/---
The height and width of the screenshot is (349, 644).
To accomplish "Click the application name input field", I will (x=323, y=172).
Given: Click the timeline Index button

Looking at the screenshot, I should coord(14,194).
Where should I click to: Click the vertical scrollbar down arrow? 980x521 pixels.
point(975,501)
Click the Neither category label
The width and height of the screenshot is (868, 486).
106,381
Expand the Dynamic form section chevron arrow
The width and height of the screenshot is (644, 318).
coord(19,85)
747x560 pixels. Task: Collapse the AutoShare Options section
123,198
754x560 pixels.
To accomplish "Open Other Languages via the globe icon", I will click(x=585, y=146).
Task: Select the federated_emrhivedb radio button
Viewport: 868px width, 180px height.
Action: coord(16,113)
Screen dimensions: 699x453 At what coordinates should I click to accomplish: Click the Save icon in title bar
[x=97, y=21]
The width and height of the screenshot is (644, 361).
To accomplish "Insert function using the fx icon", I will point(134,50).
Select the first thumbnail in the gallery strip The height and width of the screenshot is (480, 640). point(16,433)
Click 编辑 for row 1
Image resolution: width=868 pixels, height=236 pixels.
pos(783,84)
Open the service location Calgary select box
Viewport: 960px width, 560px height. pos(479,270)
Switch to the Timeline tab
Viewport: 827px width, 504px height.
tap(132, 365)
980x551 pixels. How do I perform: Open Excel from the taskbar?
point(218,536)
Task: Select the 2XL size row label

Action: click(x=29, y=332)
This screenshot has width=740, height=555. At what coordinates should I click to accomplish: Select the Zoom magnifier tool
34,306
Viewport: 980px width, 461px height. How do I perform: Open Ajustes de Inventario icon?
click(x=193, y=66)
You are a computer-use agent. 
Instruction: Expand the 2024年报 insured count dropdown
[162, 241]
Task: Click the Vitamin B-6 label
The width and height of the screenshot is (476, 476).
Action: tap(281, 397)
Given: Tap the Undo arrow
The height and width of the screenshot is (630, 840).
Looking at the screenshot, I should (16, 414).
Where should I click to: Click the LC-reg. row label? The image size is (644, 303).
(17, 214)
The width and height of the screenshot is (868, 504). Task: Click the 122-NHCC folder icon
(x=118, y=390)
\---
Activity: Among the records, find each line where the word "will" occurs, and copy it.

Exercise answer:
To accomplish "Click the application name input field", I will (x=323, y=172).
To accomplish "Open Other Languages via the globe icon", I will click(x=585, y=146).
To accomplish "Insert function using the fx icon", I will point(134,50).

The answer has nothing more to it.